Cleaning the clutter
I can't believe I am saying this, but I clean house. Of course, sometimes cleaning is not an option and a nap does wonders.
I take a 30-45 minute lavender bath.
When I find myself overwhelmed, I stop EVERYTHING, do a forward bend for a few minutes, and then stand up and say, “For the next few hours, I'm going to do only one thing at a time, and do that one thing very, very well.”
I have a small office with no windows. To reduce stress at work, I have taken pictures of the great outdoors and the ocean, and put them all over my tiny office space walls.
I reduce stress with yoga, time with friends, or read a book to take me to another place.
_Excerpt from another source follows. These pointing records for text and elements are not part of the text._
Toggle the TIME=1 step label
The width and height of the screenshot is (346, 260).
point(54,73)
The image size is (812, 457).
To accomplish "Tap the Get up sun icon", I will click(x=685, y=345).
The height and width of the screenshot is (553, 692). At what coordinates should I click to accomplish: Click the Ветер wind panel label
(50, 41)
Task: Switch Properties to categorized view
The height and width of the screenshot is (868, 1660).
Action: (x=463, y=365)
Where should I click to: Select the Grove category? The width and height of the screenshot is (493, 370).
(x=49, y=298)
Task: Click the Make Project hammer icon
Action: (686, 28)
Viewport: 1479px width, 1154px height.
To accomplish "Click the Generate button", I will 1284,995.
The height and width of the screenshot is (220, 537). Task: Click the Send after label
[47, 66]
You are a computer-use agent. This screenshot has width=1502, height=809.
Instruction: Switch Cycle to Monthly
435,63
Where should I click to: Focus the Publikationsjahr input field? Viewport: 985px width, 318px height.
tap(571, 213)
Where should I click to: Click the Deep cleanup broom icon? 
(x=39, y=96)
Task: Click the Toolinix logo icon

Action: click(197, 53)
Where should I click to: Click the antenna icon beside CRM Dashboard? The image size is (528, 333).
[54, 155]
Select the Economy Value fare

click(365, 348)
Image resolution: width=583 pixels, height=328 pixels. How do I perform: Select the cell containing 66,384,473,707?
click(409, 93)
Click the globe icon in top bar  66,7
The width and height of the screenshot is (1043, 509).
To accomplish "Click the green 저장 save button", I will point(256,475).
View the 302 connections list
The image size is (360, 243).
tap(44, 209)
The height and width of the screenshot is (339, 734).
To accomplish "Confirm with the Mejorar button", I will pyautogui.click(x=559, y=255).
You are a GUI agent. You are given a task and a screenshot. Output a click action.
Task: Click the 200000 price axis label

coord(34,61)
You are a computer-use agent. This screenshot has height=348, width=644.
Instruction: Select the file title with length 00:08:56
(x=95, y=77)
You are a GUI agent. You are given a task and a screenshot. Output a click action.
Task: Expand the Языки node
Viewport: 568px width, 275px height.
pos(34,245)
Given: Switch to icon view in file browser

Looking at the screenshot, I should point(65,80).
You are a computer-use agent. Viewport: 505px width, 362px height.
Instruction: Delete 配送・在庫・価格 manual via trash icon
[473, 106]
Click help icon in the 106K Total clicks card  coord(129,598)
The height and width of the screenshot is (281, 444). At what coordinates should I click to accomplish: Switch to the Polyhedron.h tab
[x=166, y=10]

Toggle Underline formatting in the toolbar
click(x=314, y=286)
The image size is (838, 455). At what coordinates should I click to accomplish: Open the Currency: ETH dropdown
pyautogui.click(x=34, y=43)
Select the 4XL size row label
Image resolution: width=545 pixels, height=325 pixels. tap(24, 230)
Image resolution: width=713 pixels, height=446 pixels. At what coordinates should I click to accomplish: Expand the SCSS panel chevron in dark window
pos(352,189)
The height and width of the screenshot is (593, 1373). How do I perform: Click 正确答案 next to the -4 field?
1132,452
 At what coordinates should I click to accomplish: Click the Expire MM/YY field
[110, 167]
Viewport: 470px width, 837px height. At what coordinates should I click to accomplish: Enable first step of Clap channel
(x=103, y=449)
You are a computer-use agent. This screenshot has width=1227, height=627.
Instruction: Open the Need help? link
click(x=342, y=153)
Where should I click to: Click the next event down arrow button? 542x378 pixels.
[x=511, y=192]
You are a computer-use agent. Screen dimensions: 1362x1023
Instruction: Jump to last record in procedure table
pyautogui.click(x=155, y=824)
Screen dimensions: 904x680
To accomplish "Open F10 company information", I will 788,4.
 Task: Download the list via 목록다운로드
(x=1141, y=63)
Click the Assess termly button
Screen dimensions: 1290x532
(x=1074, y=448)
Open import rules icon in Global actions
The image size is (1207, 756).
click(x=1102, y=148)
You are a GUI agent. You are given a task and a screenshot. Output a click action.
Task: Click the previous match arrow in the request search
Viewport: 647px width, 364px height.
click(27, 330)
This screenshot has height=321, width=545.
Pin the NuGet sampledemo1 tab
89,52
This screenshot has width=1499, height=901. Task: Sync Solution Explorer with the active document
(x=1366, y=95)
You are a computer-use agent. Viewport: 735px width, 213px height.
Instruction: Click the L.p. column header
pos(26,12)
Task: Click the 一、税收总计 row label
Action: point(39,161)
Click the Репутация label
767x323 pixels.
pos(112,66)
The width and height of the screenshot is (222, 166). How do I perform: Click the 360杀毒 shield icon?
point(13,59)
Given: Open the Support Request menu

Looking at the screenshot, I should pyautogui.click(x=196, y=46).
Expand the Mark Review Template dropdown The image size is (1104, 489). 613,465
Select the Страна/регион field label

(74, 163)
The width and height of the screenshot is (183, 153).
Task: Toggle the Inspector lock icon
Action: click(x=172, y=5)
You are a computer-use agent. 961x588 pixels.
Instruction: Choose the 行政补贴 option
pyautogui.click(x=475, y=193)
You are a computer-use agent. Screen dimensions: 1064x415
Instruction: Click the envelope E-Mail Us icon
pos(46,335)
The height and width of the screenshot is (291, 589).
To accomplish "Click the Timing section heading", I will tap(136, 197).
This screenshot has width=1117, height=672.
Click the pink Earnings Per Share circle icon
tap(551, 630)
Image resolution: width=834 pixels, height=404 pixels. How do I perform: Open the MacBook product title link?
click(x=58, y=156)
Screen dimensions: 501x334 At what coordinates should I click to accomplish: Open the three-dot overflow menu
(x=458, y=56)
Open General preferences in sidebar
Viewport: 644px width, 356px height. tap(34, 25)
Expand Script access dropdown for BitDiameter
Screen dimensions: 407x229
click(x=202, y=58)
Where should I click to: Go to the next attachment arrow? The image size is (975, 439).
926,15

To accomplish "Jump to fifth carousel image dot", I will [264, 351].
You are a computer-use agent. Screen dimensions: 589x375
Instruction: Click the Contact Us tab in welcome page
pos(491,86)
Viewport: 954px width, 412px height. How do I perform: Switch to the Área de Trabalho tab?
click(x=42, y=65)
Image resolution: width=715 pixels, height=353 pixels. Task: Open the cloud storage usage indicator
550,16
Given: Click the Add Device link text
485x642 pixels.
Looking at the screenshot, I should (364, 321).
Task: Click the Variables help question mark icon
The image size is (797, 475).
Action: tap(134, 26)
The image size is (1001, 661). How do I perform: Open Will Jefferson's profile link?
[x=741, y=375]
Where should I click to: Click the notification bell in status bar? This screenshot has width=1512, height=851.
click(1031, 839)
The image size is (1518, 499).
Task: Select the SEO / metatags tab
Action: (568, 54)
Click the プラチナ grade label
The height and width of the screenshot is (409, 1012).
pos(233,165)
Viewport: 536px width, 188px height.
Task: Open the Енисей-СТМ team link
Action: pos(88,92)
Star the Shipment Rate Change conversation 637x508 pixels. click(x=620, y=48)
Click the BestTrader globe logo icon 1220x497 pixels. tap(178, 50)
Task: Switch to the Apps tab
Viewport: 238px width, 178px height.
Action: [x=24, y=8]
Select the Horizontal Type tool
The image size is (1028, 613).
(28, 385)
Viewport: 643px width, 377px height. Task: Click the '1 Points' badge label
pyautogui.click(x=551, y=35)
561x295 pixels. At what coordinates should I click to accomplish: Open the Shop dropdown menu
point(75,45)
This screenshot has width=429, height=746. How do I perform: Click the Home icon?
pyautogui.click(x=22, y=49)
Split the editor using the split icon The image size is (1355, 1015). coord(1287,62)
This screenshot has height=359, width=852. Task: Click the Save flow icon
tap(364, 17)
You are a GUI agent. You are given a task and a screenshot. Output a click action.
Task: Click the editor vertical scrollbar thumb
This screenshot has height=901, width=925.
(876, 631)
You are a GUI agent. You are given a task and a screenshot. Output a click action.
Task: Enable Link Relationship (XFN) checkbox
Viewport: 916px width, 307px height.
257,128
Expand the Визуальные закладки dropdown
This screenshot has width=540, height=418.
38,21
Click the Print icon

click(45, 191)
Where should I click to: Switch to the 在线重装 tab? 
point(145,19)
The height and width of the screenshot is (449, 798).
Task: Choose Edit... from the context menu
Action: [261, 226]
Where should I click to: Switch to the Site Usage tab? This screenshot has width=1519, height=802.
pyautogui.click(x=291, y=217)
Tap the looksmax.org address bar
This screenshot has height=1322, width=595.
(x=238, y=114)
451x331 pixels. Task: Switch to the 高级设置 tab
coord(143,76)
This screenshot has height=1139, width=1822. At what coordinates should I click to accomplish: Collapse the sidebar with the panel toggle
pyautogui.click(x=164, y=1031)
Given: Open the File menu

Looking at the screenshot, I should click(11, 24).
I watch short segments of “Mama Mia” when I’ve had a stressful day. It’s impossible to stay stressed out listening to “Dancing Queen” or “If You Change Your Mind.” The music is infectious. I want to get up and sing and dance around for hours.
— Christy M.
I started doing pilates recently, and I found it also reduces your stress level. Very relaxing and invigorating at the same time.
I hit golf balls at a driving range. It requires extreme focus, it's quiet, and it’s me against me. Every shot I make, I think of it as a problem in my life. I set up for my shot, I look at something that needs improvement, look at the best possible way to fix it, and swing.
I take a bubble bath and watch a funny show. There's no better medicine than a nice bath and some laughter after a stressful day.